## The data
================================

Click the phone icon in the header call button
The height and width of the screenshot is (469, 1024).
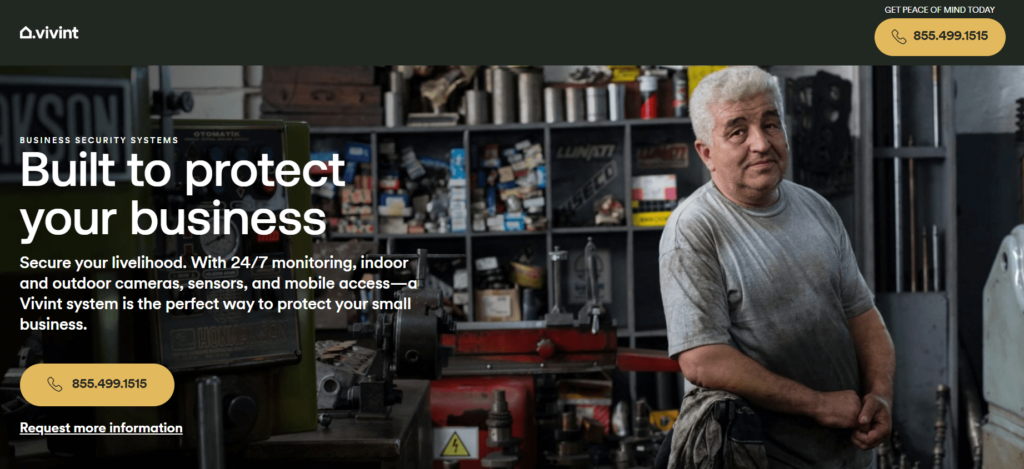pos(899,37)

================================

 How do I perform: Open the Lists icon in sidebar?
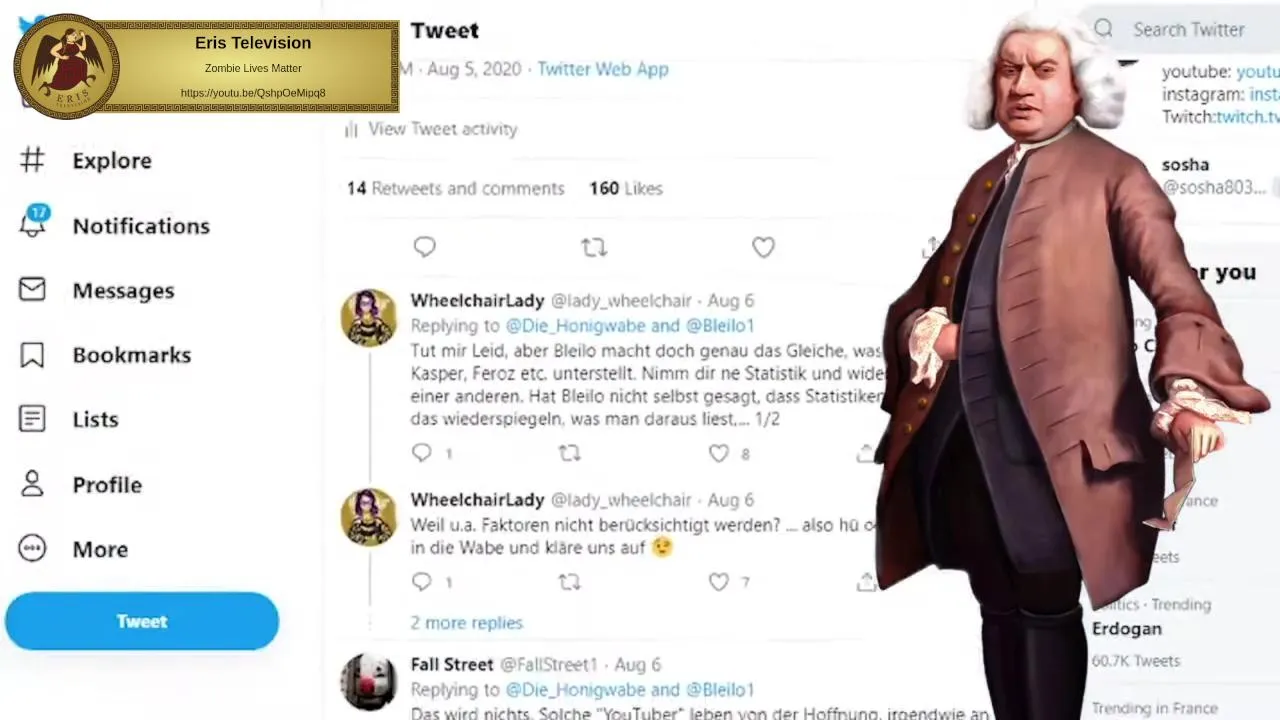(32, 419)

================================

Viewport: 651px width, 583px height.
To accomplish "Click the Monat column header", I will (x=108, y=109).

================================

## Prompt
How many of the lines above contain the word "Click"? Give the number alone.

## Response to this task
2